The New Normal: What zoos are doing for visitors, staff and animals safety


HONOLULU (KHON2) – We look at everyday business and places that have forced to adjust during the pandemic.

We visit a family favorite doing it’s best to adapt to the new normal.

For the residents at the Honolulu Zoo, it’s pretty much business as usual.

Or more accurately stated, it’s monkey business as usual.

But for the humans, especially those in charge of running this 42 acre gem, the re-opening a few weeks ago came with a full late of changes.

“It’s a little different especially for members and guests coming in,” said Linda Santos, Honolulu Zoo Director. “We created social distancing and people have to have a face mask. So I think it was a little awkward at the beginning. Now that they keep coming through the end of the house rules, I think it’s a little better.”

As part of those new house rules there are arrows painted on the ground to keep people moving in a one-way direction.

“The flow of traffic we’re trying to create a flow for people entering , where people are entering and exiting on one end of the zoo,” said Santos.

There’s also additional signage and cleaning stations around almost every corner.

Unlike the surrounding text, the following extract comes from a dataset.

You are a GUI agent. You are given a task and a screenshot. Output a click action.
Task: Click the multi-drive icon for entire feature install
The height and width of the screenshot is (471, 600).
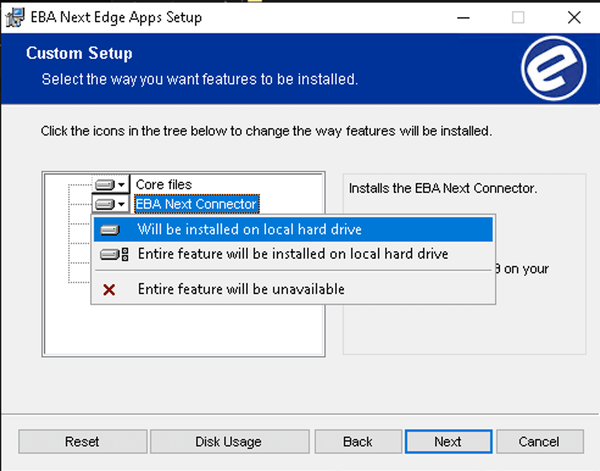click(x=113, y=254)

“We created handwashing stations for people,” Santos shared. “If they’re leaning on a guard rail or they touch something they can wash their hands are use the hand sanitizer dispensers that are strategically placed throughout the zoo. We just want to make it safe.”

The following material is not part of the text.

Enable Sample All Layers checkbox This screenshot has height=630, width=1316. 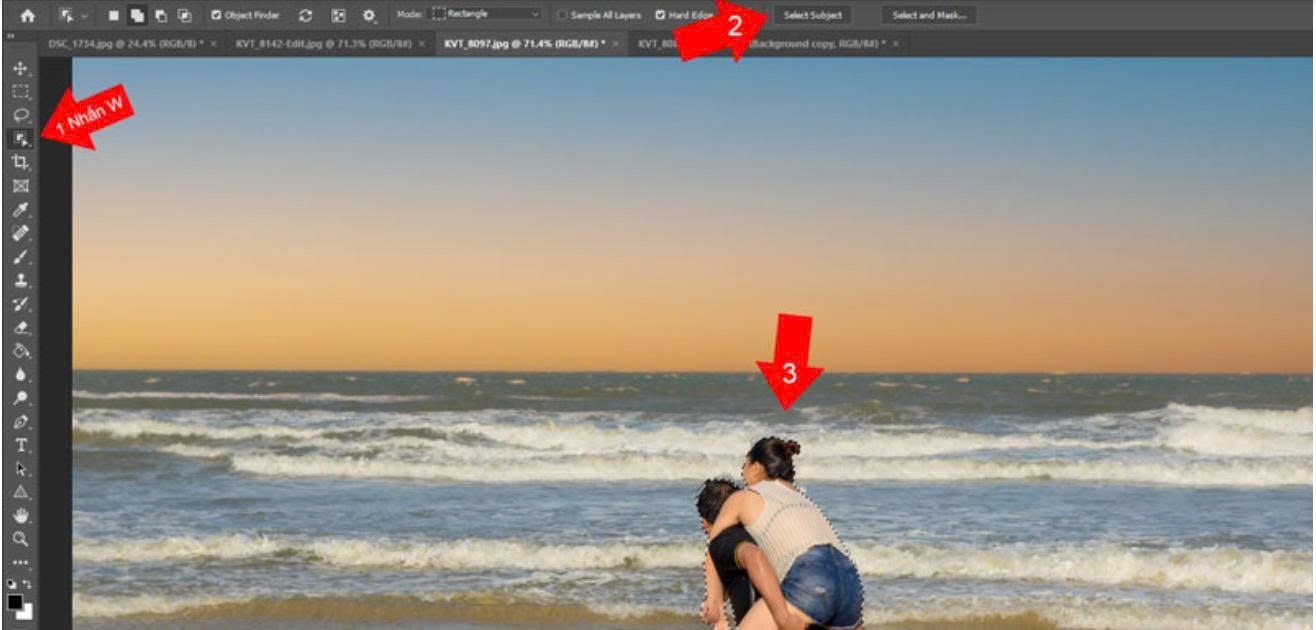(562, 15)
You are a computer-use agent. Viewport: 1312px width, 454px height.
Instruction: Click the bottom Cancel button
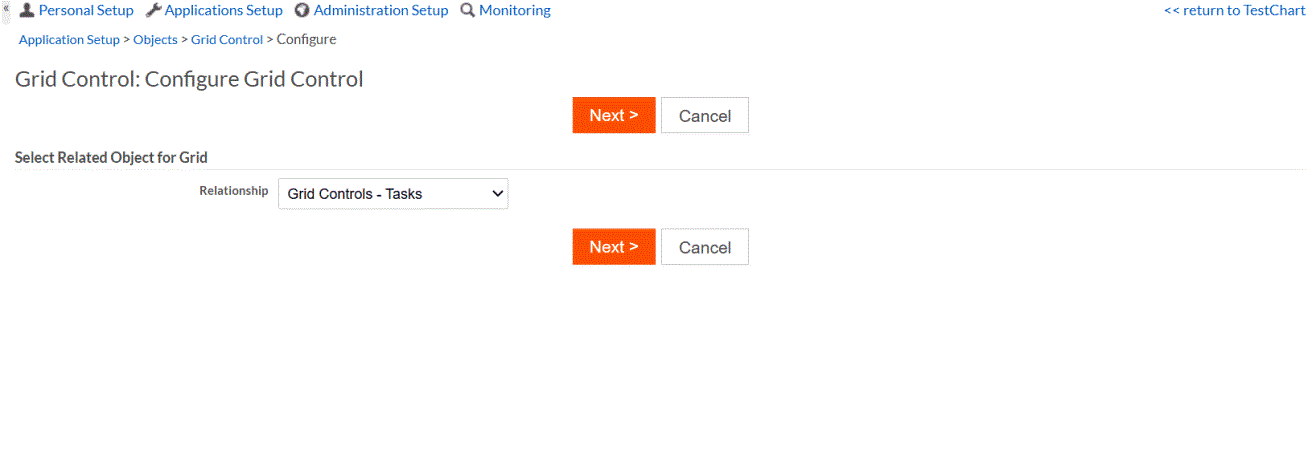[x=704, y=247]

While masks are required upon entry and while touring the zoo, one area you do not have to wear one is where we were standing.

“Yes. Any of our great lawns, our concessions, eating, sit down areas that we takeoff your mask and relax in the shade and cool down,” said Santos. “Because we know it is hot.”

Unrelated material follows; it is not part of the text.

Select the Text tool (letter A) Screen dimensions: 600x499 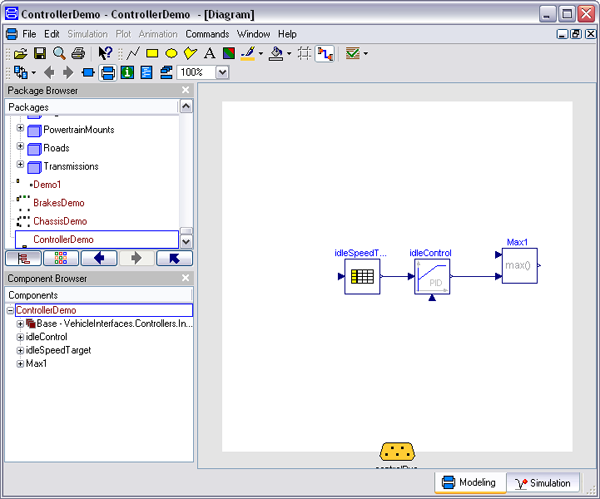coord(209,53)
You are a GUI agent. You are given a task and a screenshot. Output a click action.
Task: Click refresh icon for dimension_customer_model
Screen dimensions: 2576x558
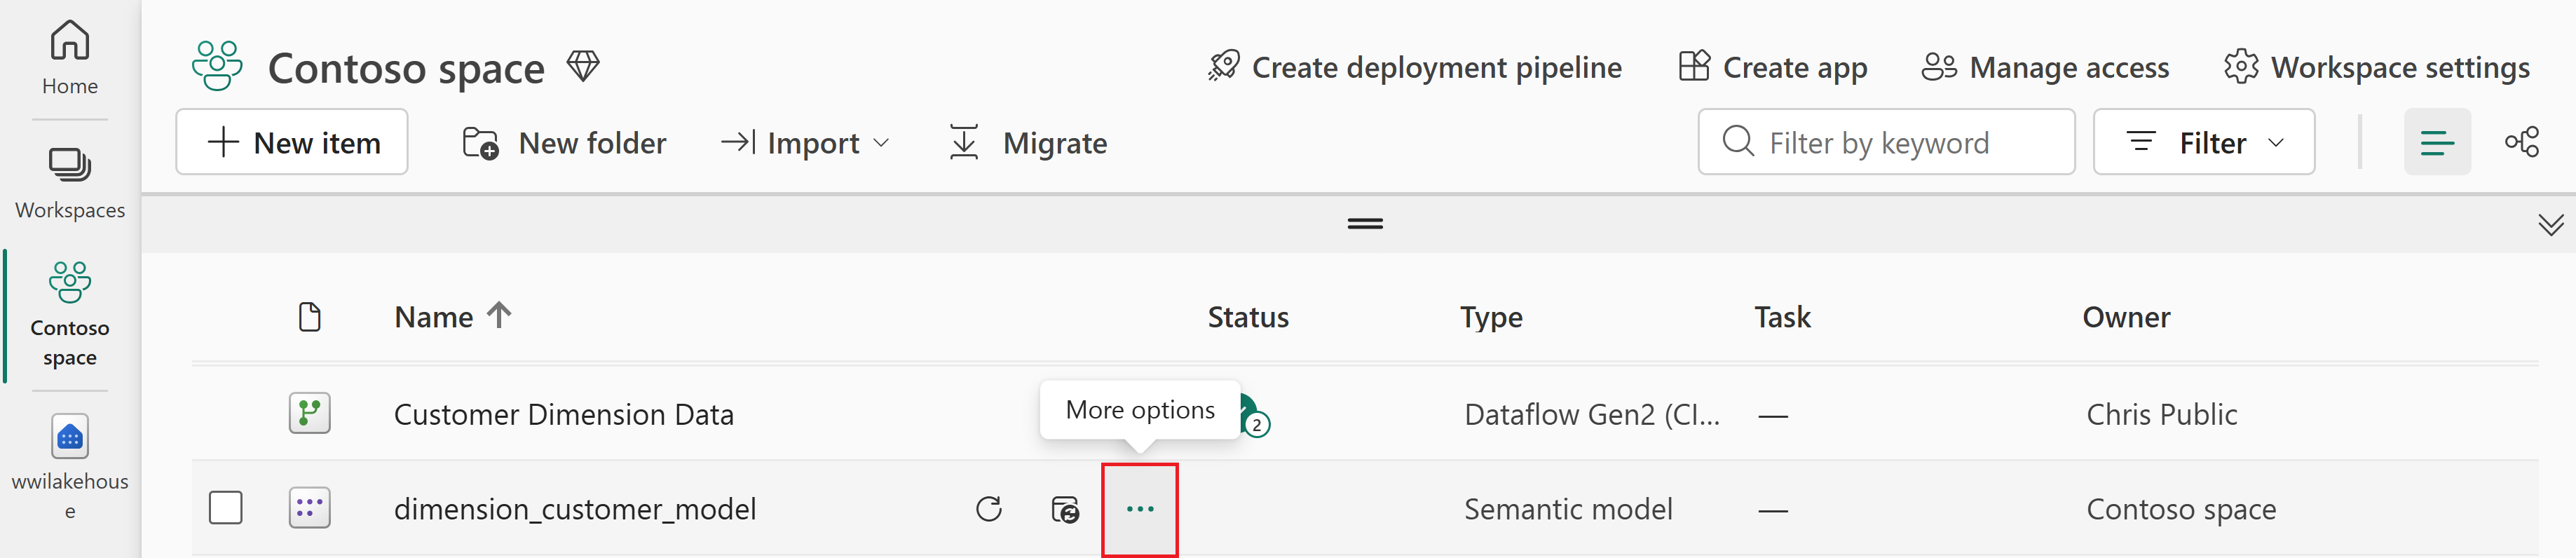click(988, 509)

But when visiting the animals zoo officials ask that you keep your mask on, it is not just to keep the humans safe, but to protect the animals as well.

“There is a zoonautic disease aspect for the coronavirus,” added Santos. “We want to make sure we protect our staff and our animals.”

Lions, tigers are other large animals have tested positive for the virus in some mainland zoos.

Santos does not want to see that here.

“That is a concern,” she said. “So our staff has to take extra precaution when working with these types of animals. Wearing proper PPE. They try not to spend a huge amount of time working in those areas.”

But despite all the changes for both employees and gusets, Santos says business has been good since the facility opened nearly four weeks ago.

“It’s a great family place and it’s a great place for kids to come and burn off some of that steam,” Santos noted. “Even though the playground is closed because we cannot properly sanitize it. The great lawn, the kids can still run around picnic and enjoy. We want to make it safe for everybody coming to the zoo. But it’s open air and it’s sunny so it’s a good place to come and visit.”